## Start

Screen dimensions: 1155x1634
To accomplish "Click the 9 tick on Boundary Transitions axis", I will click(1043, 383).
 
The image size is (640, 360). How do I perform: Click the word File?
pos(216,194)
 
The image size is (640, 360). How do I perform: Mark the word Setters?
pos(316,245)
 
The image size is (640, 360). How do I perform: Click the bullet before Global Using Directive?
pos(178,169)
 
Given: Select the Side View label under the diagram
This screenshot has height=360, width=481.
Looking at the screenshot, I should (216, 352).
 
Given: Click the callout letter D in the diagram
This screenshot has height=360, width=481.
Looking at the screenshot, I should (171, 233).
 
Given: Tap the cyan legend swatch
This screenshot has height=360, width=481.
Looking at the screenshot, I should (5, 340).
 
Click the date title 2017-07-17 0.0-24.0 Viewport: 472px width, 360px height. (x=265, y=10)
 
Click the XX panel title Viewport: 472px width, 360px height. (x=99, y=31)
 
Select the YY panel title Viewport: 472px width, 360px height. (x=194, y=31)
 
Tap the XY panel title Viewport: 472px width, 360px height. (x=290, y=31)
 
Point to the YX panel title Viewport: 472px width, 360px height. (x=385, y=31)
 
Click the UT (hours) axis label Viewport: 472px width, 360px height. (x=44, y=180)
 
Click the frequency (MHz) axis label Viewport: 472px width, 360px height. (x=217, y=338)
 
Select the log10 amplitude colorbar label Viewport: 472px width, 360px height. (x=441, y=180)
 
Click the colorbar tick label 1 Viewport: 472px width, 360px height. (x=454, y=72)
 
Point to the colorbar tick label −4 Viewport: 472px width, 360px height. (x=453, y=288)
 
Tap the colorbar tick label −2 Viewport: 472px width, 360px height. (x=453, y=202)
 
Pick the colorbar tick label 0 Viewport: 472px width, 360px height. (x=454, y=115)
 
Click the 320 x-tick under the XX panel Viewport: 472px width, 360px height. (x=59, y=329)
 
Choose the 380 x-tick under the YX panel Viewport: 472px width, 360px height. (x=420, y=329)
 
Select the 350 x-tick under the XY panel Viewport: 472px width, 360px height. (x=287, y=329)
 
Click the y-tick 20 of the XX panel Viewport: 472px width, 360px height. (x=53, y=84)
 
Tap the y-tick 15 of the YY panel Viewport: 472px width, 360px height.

## End

Rewrite the listing above with every occurrence of "colorbar tick label" changed to "colorbar tick value" and nothing else altered.

Screen dimensions: 1155x1634
To accomplish "Click the 9 tick on Boundary Transitions axis", I will click(1043, 383).
 
The image size is (640, 360). How do I perform: Click the word File?
pos(216,194)
 
The image size is (640, 360). How do I perform: Mark the word Setters?
pos(316,245)
 
The image size is (640, 360). How do I perform: Click the bullet before Global Using Directive?
pos(178,169)
 
Given: Select the Side View label under the diagram
This screenshot has height=360, width=481.
Looking at the screenshot, I should (216, 352).
 
Given: Click the callout letter D in the diagram
This screenshot has height=360, width=481.
Looking at the screenshot, I should (171, 233).
 
Given: Tap the cyan legend swatch
This screenshot has height=360, width=481.
Looking at the screenshot, I should (5, 340).
 
Click the date title 2017-07-17 0.0-24.0 Viewport: 472px width, 360px height. (x=265, y=10)
 
Click the XX panel title Viewport: 472px width, 360px height. (x=99, y=31)
 
Select the YY panel title Viewport: 472px width, 360px height. (x=194, y=31)
 
Tap the XY panel title Viewport: 472px width, 360px height. (x=290, y=31)
 
Point to the YX panel title Viewport: 472px width, 360px height. (x=385, y=31)
 
Click the UT (hours) axis label Viewport: 472px width, 360px height. (x=44, y=180)
 
Click the frequency (MHz) axis label Viewport: 472px width, 360px height. (x=217, y=338)
 
Select the log10 amplitude colorbar label Viewport: 472px width, 360px height. (x=441, y=180)
 
Click the colorbar tick value 1 Viewport: 472px width, 360px height. (x=454, y=72)
 
Point to the colorbar tick value −4 Viewport: 472px width, 360px height. (x=453, y=288)
 
Tap the colorbar tick value −2 Viewport: 472px width, 360px height. (x=453, y=202)
 
Pick the colorbar tick value 0 Viewport: 472px width, 360px height. (x=454, y=115)
 
Click the 320 x-tick under the XX panel Viewport: 472px width, 360px height. (x=59, y=329)
 
Choose the 380 x-tick under the YX panel Viewport: 472px width, 360px height. (x=420, y=329)
 
Select the 350 x-tick under the XY panel Viewport: 472px width, 360px height. (x=287, y=329)
 
Click the y-tick 20 of the XX panel Viewport: 472px width, 360px height. (x=53, y=84)
 
Tap the y-tick 15 of the YY panel Viewport: 472px width, 360px height.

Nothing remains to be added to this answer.